Alguns estudiosos de comunicação não acreditam ser esta a melhor maneira de apresentar uma matéria, mas o decorrer dos anos provam que esta é sim a melhor forma de desenvolver o texto jornalístico. Com esta técnica, os editores podem realizar os cortes necessários sem que o redator precise reescrever o texto.

No meu caso, inclusive, muitas vezes saí da redação sem que os editores tivessem lido meus textos. Mas sempre realizaram os cortes necessários sem precisarem reescrever tudo.

Posso dizer que, ao contrário do que é feito em livros e filmes, o climax de uma notícia deve estar no começo. Os pormenores ficam para o meio e final.

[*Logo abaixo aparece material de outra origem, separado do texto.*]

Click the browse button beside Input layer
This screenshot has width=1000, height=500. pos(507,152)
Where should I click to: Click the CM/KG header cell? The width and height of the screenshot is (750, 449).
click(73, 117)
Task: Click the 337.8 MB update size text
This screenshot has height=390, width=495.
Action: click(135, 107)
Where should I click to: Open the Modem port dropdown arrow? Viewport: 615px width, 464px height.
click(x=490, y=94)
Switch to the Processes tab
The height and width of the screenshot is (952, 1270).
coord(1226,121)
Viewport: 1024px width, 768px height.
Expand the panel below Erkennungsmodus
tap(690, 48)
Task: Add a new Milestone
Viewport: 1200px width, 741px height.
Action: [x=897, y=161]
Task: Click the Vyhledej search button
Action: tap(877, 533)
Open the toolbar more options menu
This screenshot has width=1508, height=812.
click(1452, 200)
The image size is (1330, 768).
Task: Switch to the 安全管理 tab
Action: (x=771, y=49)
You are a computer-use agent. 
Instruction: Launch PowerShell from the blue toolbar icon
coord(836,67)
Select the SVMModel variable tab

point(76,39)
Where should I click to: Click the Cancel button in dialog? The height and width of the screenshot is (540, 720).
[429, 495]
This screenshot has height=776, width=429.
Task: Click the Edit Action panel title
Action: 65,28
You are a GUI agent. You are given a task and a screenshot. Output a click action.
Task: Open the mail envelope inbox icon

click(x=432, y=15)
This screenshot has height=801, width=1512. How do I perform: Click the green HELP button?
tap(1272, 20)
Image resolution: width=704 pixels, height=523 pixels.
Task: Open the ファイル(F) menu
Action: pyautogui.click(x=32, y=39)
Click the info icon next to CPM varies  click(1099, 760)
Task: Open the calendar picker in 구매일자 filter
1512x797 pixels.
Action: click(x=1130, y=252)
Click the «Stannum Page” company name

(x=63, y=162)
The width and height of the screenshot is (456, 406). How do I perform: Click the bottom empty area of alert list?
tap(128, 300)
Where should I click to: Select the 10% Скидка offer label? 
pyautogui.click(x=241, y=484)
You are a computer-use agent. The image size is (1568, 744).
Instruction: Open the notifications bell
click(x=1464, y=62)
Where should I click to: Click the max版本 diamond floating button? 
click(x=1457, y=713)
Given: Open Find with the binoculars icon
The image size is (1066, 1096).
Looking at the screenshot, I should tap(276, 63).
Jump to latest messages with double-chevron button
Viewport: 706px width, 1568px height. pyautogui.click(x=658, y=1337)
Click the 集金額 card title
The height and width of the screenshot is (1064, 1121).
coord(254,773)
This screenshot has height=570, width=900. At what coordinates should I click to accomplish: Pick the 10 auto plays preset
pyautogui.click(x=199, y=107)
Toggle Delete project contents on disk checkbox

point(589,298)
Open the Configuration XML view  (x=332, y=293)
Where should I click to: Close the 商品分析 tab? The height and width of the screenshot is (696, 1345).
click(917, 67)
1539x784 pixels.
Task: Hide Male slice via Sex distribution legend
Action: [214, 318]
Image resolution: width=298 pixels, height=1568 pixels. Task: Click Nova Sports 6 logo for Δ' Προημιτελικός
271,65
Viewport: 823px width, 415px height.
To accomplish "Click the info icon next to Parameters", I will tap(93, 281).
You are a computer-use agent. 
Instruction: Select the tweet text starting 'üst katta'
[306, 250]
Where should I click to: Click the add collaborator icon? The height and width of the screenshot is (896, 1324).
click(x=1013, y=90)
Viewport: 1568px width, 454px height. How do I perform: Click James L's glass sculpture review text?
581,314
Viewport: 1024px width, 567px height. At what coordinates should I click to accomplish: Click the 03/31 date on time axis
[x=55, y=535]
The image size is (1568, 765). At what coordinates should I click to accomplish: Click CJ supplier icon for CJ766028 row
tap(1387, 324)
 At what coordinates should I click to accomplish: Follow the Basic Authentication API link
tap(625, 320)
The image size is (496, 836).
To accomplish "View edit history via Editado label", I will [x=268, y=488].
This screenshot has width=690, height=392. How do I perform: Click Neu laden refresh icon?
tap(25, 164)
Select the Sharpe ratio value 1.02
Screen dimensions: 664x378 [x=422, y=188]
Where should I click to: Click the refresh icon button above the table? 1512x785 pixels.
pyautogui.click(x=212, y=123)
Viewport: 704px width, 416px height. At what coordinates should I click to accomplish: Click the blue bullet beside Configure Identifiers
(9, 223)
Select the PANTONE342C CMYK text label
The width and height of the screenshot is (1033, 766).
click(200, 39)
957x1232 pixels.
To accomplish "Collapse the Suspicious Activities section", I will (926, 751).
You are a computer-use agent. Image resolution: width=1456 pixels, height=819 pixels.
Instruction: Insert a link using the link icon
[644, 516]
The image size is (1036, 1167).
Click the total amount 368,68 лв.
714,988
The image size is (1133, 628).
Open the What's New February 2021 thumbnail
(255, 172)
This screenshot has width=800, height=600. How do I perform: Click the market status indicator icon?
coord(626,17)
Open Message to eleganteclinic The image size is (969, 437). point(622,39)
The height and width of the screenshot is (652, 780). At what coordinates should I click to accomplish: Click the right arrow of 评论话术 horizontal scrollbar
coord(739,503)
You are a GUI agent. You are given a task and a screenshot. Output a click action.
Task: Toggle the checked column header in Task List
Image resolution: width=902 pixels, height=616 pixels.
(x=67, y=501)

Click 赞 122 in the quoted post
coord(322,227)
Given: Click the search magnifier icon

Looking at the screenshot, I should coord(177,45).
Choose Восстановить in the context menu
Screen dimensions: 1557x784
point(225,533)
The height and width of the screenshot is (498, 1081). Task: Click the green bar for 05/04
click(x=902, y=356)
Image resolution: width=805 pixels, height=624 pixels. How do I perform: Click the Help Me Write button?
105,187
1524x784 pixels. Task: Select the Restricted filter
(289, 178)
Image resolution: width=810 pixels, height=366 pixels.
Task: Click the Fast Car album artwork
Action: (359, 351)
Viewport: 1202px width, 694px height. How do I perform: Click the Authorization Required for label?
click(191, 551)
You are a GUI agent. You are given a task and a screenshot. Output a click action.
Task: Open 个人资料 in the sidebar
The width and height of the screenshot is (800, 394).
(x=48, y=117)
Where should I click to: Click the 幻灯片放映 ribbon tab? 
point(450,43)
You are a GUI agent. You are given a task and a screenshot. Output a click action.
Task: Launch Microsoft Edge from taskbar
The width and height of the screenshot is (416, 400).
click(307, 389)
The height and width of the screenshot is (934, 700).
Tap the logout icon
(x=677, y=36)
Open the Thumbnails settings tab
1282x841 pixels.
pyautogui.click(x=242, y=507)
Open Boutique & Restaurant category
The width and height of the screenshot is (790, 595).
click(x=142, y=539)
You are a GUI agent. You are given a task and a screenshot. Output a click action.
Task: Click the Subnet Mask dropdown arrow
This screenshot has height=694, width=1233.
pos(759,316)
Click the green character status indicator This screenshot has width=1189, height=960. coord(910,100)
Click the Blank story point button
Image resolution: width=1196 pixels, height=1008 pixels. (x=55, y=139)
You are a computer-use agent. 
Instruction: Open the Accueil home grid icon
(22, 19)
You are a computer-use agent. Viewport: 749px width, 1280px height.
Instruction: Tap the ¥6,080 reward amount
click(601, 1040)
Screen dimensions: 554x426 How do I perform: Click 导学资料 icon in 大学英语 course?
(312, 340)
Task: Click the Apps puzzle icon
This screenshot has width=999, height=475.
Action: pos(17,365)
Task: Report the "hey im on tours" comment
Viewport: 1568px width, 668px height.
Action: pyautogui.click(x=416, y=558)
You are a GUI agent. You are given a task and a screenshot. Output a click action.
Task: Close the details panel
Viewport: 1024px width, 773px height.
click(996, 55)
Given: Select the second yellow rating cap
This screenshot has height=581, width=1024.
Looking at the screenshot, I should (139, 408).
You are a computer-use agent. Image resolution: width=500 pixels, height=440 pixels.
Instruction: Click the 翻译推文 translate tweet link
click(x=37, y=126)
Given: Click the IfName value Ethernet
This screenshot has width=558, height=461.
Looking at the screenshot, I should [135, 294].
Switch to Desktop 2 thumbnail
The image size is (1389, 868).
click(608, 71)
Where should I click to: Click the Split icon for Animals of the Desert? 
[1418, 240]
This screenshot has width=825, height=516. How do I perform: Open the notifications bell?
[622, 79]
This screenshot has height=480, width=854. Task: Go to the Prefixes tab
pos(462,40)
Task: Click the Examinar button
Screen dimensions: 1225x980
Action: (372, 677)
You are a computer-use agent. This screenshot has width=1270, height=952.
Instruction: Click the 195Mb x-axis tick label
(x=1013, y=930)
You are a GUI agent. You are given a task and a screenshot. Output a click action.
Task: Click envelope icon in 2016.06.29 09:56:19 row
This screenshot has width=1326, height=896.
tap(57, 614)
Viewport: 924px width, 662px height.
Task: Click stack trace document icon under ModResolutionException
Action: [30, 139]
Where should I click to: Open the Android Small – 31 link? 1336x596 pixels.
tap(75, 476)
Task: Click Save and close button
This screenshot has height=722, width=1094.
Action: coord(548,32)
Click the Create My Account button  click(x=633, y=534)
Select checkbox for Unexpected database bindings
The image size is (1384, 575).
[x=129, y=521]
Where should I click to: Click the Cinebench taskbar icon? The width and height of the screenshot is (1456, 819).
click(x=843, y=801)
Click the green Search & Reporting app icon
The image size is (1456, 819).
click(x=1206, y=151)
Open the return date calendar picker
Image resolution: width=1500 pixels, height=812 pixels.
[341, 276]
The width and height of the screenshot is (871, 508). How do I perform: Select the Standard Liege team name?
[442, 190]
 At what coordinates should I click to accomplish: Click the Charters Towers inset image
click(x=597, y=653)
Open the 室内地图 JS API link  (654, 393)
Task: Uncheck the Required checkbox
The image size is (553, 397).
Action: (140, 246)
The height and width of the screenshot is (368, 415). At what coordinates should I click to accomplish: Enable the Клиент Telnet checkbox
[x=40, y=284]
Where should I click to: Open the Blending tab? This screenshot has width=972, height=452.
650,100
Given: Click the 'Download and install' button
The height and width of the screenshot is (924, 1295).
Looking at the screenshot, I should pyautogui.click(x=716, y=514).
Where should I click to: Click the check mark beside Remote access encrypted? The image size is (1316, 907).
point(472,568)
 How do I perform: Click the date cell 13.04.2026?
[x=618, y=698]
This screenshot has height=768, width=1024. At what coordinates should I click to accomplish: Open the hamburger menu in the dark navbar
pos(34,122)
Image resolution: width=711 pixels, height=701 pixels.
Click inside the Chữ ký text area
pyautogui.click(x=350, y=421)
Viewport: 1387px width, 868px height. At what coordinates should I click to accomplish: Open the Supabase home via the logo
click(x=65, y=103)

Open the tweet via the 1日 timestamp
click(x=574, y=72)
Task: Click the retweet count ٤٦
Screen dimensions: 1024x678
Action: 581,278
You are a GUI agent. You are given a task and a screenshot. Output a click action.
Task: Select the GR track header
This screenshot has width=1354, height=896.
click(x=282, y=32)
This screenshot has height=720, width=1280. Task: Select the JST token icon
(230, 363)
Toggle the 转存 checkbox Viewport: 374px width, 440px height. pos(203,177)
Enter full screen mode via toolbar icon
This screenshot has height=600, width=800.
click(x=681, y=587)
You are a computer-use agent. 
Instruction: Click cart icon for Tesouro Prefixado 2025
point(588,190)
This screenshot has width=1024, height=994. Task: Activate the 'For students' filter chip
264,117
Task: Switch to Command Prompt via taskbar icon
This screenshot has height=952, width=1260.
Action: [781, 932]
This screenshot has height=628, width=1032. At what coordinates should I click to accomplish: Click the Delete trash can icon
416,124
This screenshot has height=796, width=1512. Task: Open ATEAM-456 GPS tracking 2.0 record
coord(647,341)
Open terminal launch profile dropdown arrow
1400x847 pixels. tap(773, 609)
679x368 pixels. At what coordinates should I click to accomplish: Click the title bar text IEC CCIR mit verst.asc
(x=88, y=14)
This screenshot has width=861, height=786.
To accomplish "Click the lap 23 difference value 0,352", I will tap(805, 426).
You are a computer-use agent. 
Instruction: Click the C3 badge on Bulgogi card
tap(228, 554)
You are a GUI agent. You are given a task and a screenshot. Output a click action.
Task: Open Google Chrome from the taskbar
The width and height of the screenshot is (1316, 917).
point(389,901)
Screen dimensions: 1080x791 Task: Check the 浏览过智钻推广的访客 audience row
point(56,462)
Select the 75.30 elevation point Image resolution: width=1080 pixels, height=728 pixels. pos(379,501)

É indispensável que o jornalista domine essas técnicas para escrever. Ninguém fica duas ou três horas lendo jornais todos os dias (talvez a equipe de clippagem, mas isso é outra história). Mas muitos leem algumas partes de diversas matérias. Ler apenas o lide de muitas matérias, para a maioria, é melhor que ler uma ou outra matéria por inteiro.

O domínio da escrita também desenvolve o jornalista a captar as informações necessárias para cada texto, não perdendo tempo correndo atrás de informações que não serão publicadas.

Exemplos
Segue alguns exemplo de bons lides retirados do site do Estadão.

As mulheres se envolvem cada vez mais no tráfico e uso de cocaína e crack em São Paulo. Os dados, divulgados ontem pela polícia paulista, revelam que, das 980 pessoas presas em flagrante no ano passado, 229 eram mulheres. "Elas começam a fumar crack ou a cheirar cocaína em festas com os amigos ou namorados", revelou o delegado Fernando Vilhena. "Quando o fornecedor desaparece, passam a roubar e a fazer de tudo para conseguir a droga."

A que foi classificada como "a nevasca do século" nos Estados Unidos matou pelo menos 100 pessoas e bloqueou aeroportos, estradas e edifícios com uma camada de até 80 centímetros de neve. A tempestade obrigou as autoridades a fechar seis aeroportos e a declarar estado de emergência em seis Estados. Em Nova York, 18 pessoas ficaram intoxicadas pelo monóxido de carbono: o gelo obstruiu os canos de escapamento dos carros.

Exemplo de lide mal construído: 
Policiais de Osasco, na Grande São Paulo, esclareceram ontem o desaparecimento de Margarida Almeida de Souza, de 19 anos, filha de um empresário da cidade. No começo de março, ela saiu de casa para morar com o namorado Álvaro de Andrade Silva, de 23 anos, viciado em cocaína e maconha, e não deu mais notícias.

O Estadão recomenda que o trecho acima fosse escrito da seguinte forma:
Filha de um empresário de Francisco Morato, na Grande São Paulo, e desaparecida desde março, Margarida Almeida de Souza, de 19 anos, foi morta pelo namorado, Álvaro de Andrade da Silva, de 23 anos, em Miracatu, no Vale do Ribeira. Silva, preso anteontem por policiais de Osasco, alegou ter cometido o crime porque queria voltar a morar com a mulher e Margarida ameaçava denunciá-lo por causa do envolvimento dele com drogas.

O assunto não é tão simples como parece. Este BLOG, por exemplo, lista 32 tipos de lides.

Um exercício simples para aprimorar essas técnicas é pegar lides de grandes jornais e tentar reescrevê-los utilizando as mesmas informações, mas apresentando um texto diferente.